EXERCISE.
Turn every line of the items below into a JSON list of strings, one string per line, skipping blank lines.

>> Start

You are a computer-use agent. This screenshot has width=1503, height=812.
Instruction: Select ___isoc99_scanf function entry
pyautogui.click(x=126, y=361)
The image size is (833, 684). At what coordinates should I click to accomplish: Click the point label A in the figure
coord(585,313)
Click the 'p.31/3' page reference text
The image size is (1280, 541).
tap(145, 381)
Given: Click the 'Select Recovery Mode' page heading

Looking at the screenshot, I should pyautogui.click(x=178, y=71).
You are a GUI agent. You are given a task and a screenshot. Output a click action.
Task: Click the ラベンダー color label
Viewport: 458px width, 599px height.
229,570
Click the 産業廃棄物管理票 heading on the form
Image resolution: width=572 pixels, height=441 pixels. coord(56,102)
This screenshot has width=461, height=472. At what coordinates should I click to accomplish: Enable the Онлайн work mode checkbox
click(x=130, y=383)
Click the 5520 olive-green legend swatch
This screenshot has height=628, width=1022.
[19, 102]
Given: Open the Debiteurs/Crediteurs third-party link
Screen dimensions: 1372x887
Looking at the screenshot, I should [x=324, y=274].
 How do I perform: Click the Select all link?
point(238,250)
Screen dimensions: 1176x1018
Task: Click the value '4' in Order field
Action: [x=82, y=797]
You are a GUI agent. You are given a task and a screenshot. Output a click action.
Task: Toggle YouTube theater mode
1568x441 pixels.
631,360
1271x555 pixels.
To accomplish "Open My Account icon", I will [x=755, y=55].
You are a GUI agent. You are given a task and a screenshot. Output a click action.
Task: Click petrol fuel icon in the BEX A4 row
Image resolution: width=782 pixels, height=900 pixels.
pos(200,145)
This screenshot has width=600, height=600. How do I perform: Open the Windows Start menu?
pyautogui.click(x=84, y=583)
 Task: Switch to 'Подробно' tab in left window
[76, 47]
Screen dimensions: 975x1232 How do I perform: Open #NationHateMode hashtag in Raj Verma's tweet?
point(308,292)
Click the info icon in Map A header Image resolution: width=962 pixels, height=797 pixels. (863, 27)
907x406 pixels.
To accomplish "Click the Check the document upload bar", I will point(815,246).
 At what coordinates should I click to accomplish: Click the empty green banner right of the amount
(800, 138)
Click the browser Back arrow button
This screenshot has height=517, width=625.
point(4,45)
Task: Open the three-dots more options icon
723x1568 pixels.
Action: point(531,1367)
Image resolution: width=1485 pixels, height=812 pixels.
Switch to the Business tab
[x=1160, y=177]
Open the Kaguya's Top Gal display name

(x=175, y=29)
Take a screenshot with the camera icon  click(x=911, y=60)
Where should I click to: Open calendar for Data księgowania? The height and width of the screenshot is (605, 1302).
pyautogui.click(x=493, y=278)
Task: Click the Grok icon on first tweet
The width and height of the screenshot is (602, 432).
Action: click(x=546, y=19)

>> End

SOLUTION TO THIS TASK.
[
  "You are a computer-use agent. This screenshot has width=1503, height=812.",
  "Instruction: Select ___isoc99_scanf function entry",
  "pyautogui.click(x=126, y=361)",
  "The image size is (833, 684). At what coordinates should I click to accomplish: Click the point label A in the figure",
  "coord(585,313)",
  "Click the 'p.31/3' page reference text",
  "The image size is (1280, 541).",
  "tap(145, 381)",
  "Given: Click the 'Select Recovery Mode' page heading",
  "Looking at the screenshot, I should pyautogui.click(x=178, y=71).",
  "You are a GUI agent. You are given a task and a screenshot. Output a click action.",
  "Task: Click the ラベンダー color label",
  "Viewport: 458px width, 599px height.",
  "229,570",
  "Click the 産業廃棄物管理票 heading on the form",
  "Image resolution: width=572 pixels, height=441 pixels. coord(56,102)",
  "This screenshot has width=461, height=472. At what coordinates should I click to accomplish: Enable the Онлайн work mode checkbox",
  "click(x=130, y=383)",
  "Click the 5520 olive-green legend swatch",
  "This screenshot has height=628, width=1022.",
  "[19, 102]",
  "Given: Open the Debiteurs/Crediteurs third-party link",
  "Screen dimensions: 1372x887",
  "Looking at the screenshot, I should [x=324, y=274].",
  " How do I perform: Click the Select all link?",
  "point(238,250)",
  "Screen dimensions: 1176x1018",
  "Task: Click the value '4' in Order field",
  "Action: [x=82, y=797]",
  "You are a GUI agent. You are given a task and a screenshot. Output a click action.",
  "Task: Toggle YouTube theater mode",
  "1568x441 pixels.",
  "631,360",
  "1271x555 pixels.",
  "To accomplish \"Open My Account icon\", I will [x=755, y=55].",
  "You are a GUI agent. You are given a task and a screenshot. Output a click action.",
  "Task: Click petrol fuel icon in the BEX A4 row",
  "Image resolution: width=782 pixels, height=900 pixels.",
  "pos(200,145)",
  "This screenshot has width=600, height=600. How do I perform: Open the Windows Start menu?",
  "pyautogui.click(x=84, y=583)",
  " Task: Switch to 'Подробно' tab in left window",
  "[76, 47]",
  "Screen dimensions: 975x1232 How do I perform: Open #NationHateMode hashtag in Raj Verma's tweet?",
  "point(308,292)",
  "Click the info icon in Map A header Image resolution: width=962 pixels, height=797 pixels. (863, 27)",
  "907x406 pixels.",
  "To accomplish \"Click the Check the document upload bar\", I will point(815,246).",
  " At what coordinates should I click to accomplish: Click the empty green banner right of the amount",
  "(800, 138)",
  "Click the browser Back arrow button",
  "This screenshot has height=517, width=625.",
  "point(4,45)",
  "Task: Open the three-dots more options icon",
  "723x1568 pixels.",
  "Action: point(531,1367)",
  "Image resolution: width=1485 pixels, height=812 pixels.",
  "Switch to the Business tab",
  "[x=1160, y=177]",
  "Open the Kaguya's Top Gal display name",
  "(x=175, y=29)",
  "Take a screenshot with the camera icon  click(x=911, y=60)",
  "Where should I click to: Open calendar for Data księgowania? The height and width of the screenshot is (605, 1302).",
  "pyautogui.click(x=493, y=278)",
  "Task: Click the Grok icon on first tweet",
  "The width and height of the screenshot is (602, 432).",
  "Action: click(x=546, y=19)"
]